A South African MP who personally experienced apartheid speaks about the charge against Israel



George Szirtes
Introduction

There are various accusations thrown around in criticisms of Israel - including that it is in some ways a Nazi state behaving towards Palestinians just as Hitler behaved to Jews. That charge is intended to achieve two aims: first, to demonise Israel by association, to isolate and delegitimise it and, eventually, to eradicate it; second, to relieve any lingering sense of guilt, even by complicity, for the Holocaust since if its victims have turned out the same as its perpetrators, the one cancels the other. This is a natural conclusion to draw since Israel is the only Jewish state in the world and some parts of it are made up of post-Holocaust Jewish refugees and their descendants. The country was in fact intended as a place of refuge and a homeland where Jews for the first time would not be in a vulnerable minority.

Once the Nazi equivalence has been recognised as a smear the next move is to declare Israel an apartheid state, one that should therefore be treated exactly as South Africa was, and thus to bring it down another way thorugh boycotts and disinvestments.

Some people think any defence of Israel is an attack on Palestinians and that the writer must in some way hate Arabs. I do not. I believe Palestinians have the right to live lives as normal as anyone else's. Furthermore I believe that is possible.

The background to this guest post by Peter Ryley is that I had put up a post on Facebook in response to a plea to deplore another Facebook page where Israel was depicted as a rat spreading a plague. The iconography was a direct echo of Nazi propaganda before and during WW2. These things naturally concern me, especially since I think the powers of the far right are on the rise again. In the comments below my post Israel came to dominate and the apartheid charge came up again. I suggested various ways in which the charge was false but was particularly grateful to Peter for his more detailed and knowledgeable responses. I asked him if I might blog his responses as a single post with any editions that he wished to make and he kindly gave me that permission. Here is his own editing of the material.




Peter Ryley
Apartheid and Israel

Apartheid [in South Africa] was constructed through a cluster of legislation mainly in the early 1950s. The main ones were:


  • The Prohibition of Mixed Marriages Act (1949) 
  • The Population Registration Act of (1950)
  • The Group Areas Act (1950)
  • The Immorality Act (1950)
  • The Suppression of Communism Act (1950)
  • The Bantu Authorities Act (1951)
  • The Reservation of Separate Amenities Act (1953)
  • The Bantu Education Act (1953)
  • The Separate Representation of Voters Act (1956)

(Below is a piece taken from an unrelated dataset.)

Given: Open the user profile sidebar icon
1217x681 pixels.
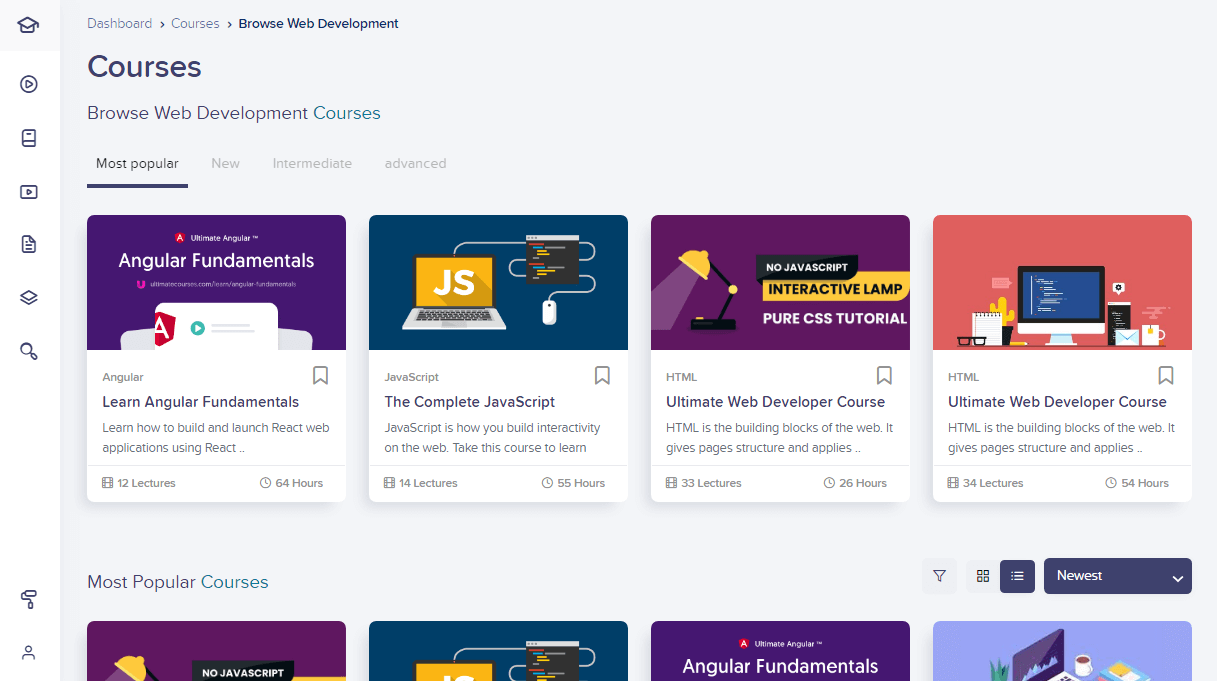Looking at the screenshot, I should [29, 653].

If anyone can point to a similar legislative framework in Israel then the analogy can be made. If not, they are playing the game of guilt by association.

Let’s work through some of the list. 


  • Is it illegal for Palestinians to marry Israelis? - NO 
  • Is it illegal for Palestinians to have sex with Israelis? - NO
  • Are Palestinians denied the right to vote? - NO 
  • Do Palestinians have to live in designated areas and carry internal passports? - NO 
  • Are Palestinians divided into different racial categories on the basis of skin colour? - NO 
  • Are they registered under those categories with the state? - NO 
  • Are Palestinians forbidden to attend Israeli educational establishments? - NO
  • Do they by law have to follow a separate and limited curriculum? - NO … etc etc 

Beyond that, some people argue that a majority of Palestinians do not vote in Israeli elections.  The reason for that is because they are not citizens of Israel. They live in the territories and so vote in elections to the PA, or live in the diaspora. 

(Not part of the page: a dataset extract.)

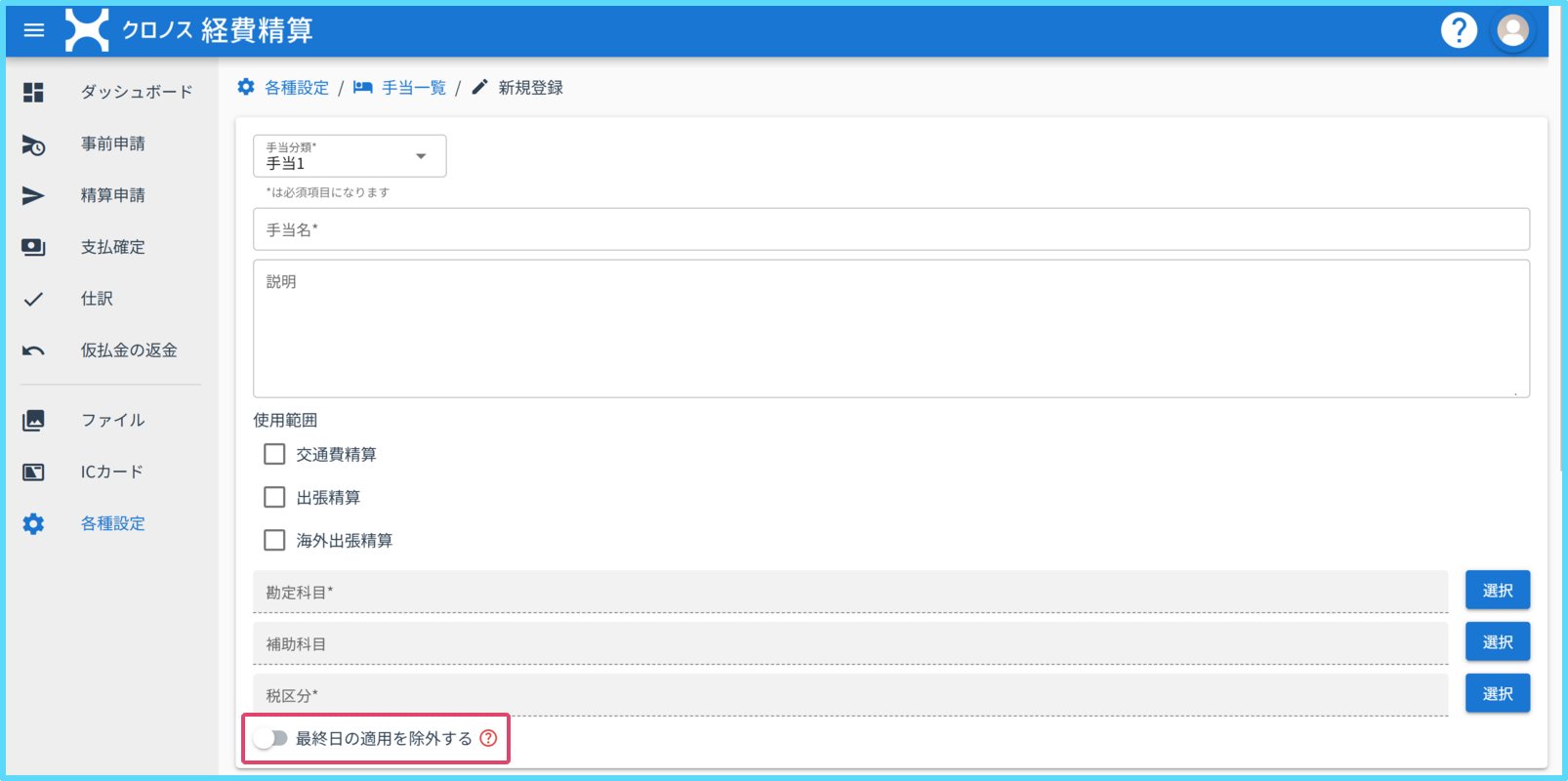This screenshot has height=781, width=1568.
Task: Click the ファイル image icon in sidebar
Action: [33, 421]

  • Palestinians are members of the Knesset,
  • have been cabinet ministers,
  • generals in the armed forces,
  • serve on the boards of major corporations,
  • hold senior university posts,
  • work in the civil service etc. 

They are not barred by law from doing any of these things.

We need to distinguish between a state that has a declaratory policy of equal rights with one that had a legal enforcement of unequal rights.

We should not confuse legal segregation with discrimination and prejudice. The first is absent, the latter is widespread.

Analogies and propaganda go hand-in-hand. The Apartheid analogy is a tool for mobilisation and a handy device to prevent the need for thought. 

The history is complex and the current debate is being shaped, not so much by history, as by mythologies. These mythologies are ubiquitous and are part of a process of delegitimisation. Both sides practice them. 

To be pro-Israeli and pro-Palestinian at the same time is not a contradiction: it is a necessity.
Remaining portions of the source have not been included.